Arts and humanities researchers are outperforming their colleagues in the sciences both in terms of their presence on the world stage and quality of their output, a report suggests.
The study from the Arts and Humanities Research Council makes the case for continued taxpayer support. It argues that the UK leads the world in the field, and that arts and humanities research has substantial economic and social impact.
It is the latest in a flurry of publications from research councils intended to convince the Government of the merits of their fields in the run-up to the next Comprehensive Spending Review.
The report, Leading the World: The Economic Impact of UK Arts and Humanities Research, comes after Steve Smith, president-elect of Universities UK, questioned whether the arts and humanities were adequately making the case for continued public support.
Speaking at the annual conference of the Association of University Administrators in April, he said: "When Treasury officials ask social science and humanities people what (the public) get for their money, what the impact is on the economy, the answer is often - and this is the polite version - 'Please go forth and leave us with more money.'"
The report asks three questions: why arts and humanities research is important, why the public should continue to pay for it, and why it should be funded through the AHRC.

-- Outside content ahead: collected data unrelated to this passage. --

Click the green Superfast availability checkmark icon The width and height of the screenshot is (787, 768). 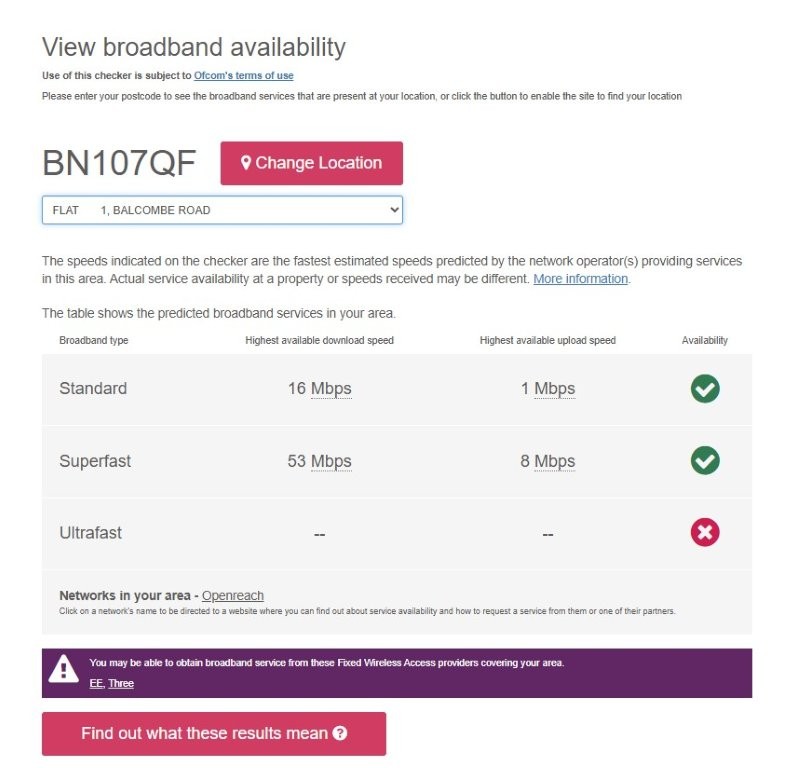pyautogui.click(x=704, y=461)
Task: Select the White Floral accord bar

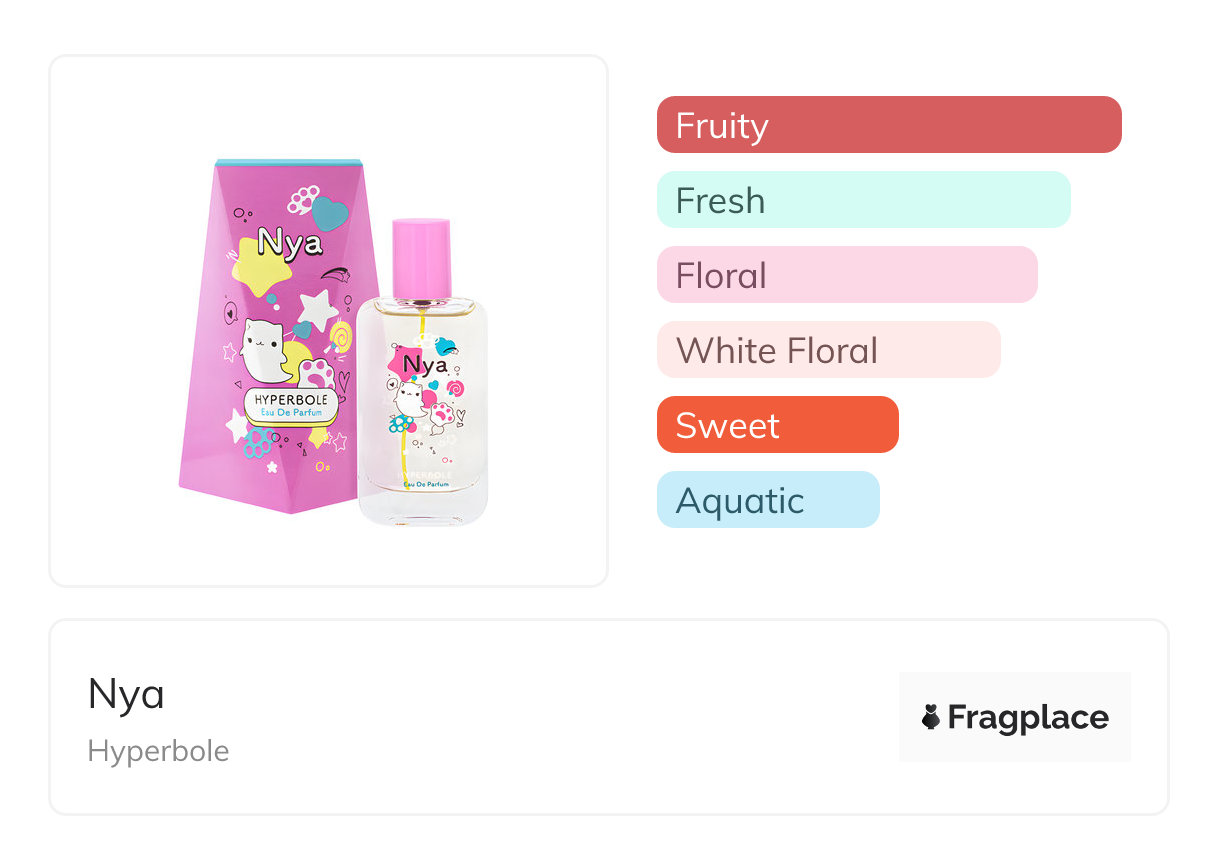Action: [828, 350]
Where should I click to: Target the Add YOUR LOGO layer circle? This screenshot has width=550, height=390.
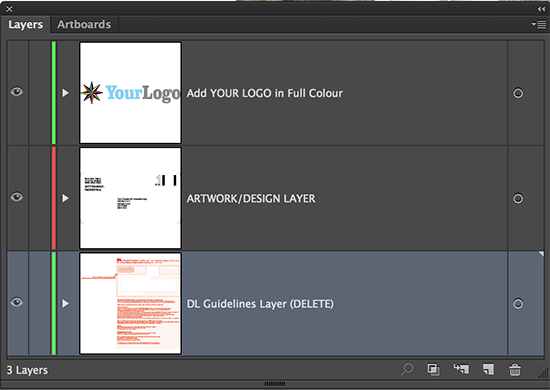tap(518, 93)
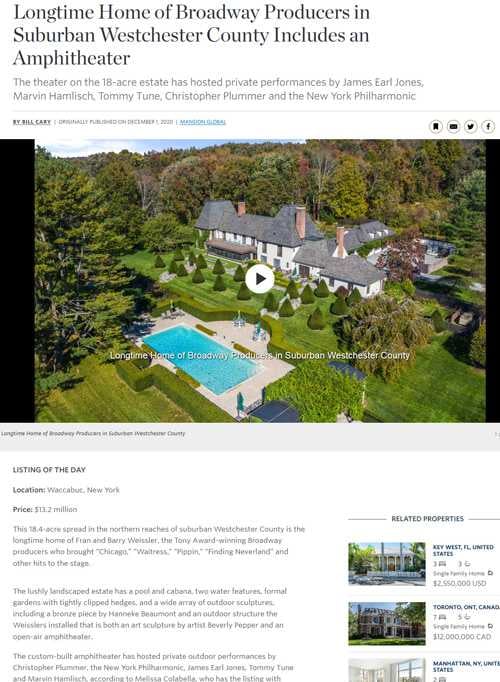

It invites the conclusion that, academically, arts and humanities researchers are outperforming their science colleagues. It says that UK arts and humanities researchers produce nearly as many scholarly articles as their American counterparts, generating 33 per cent of the world's papers, compared with the US's 37 per cent. By contrast, it says the UK produces only 10 per cent of the world's output in scientific research.
It also points out that arts and humanities researchers scored the highest proportion of "world-leading" work in the recent research assessment exercise, and estimates that every pound invested in research by the AHRC yields £10 of economic benefit in the short term and another £15-20 in the long term.

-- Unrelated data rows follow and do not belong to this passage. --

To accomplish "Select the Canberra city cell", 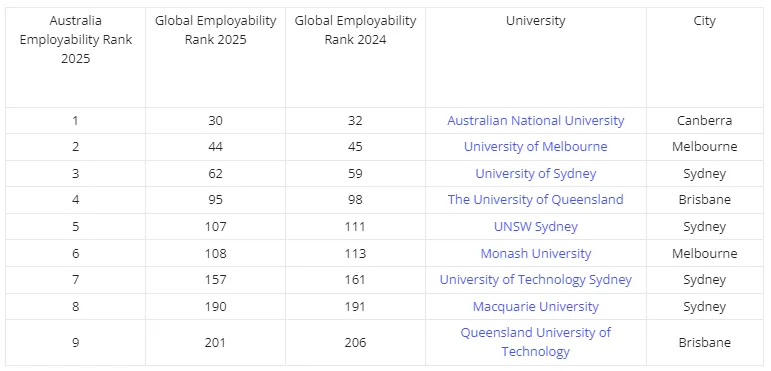I will tap(705, 120).
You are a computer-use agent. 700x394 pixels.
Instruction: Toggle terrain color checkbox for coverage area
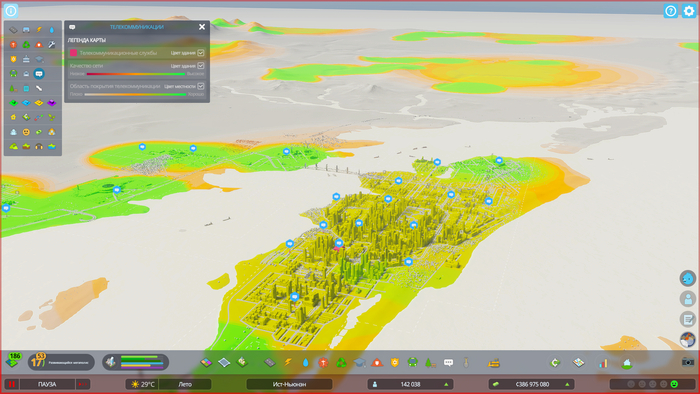[x=201, y=86]
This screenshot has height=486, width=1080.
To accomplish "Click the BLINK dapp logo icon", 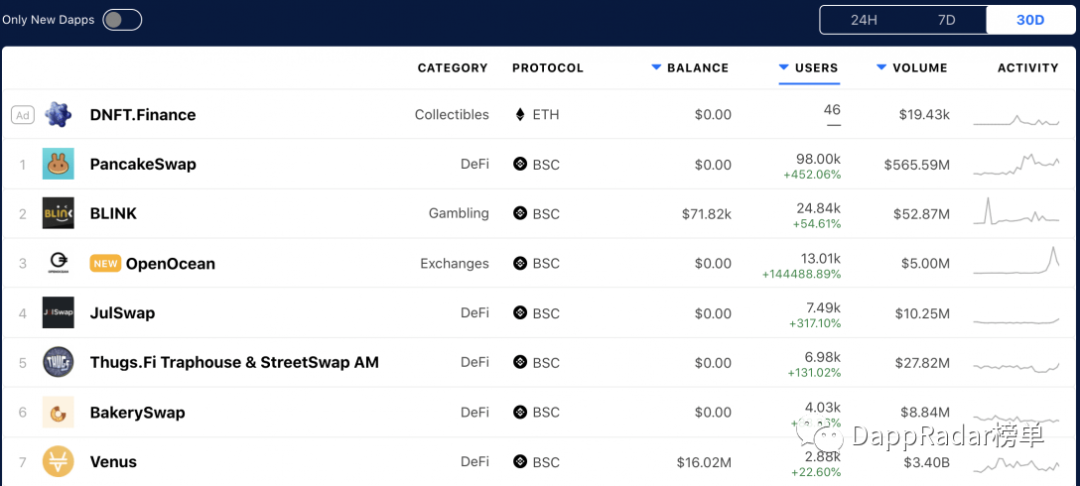I will tap(58, 213).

Philip Esler, the AHRC chief executive, said: "Everyone that wants government funding at a time when there are lots of priorities has to make a good case for it."
The report also outlines the cultural benefits of funding research - from making the UK a cohesive society to providing good listening on Radio 4 - and develops a new model for measuring its economic impact, straddling "economic" and "civic" capital.
"The UK has this unique cultural ecosystem that feeds straight into the creative and cultural industries which are about 12 per cent of the economy," Professor Esler said.
He added that these industries outshone both the pharmaceutical and banking sectors. "Arts and humanities research is a big driver in that system. If it is not properly funded, the economy and society and public service will suffer in consequence," he said.
The report drew on essays from senior researchers who were asked to write on the value of their research.
The full report is available at www.ahrc.ac.uk.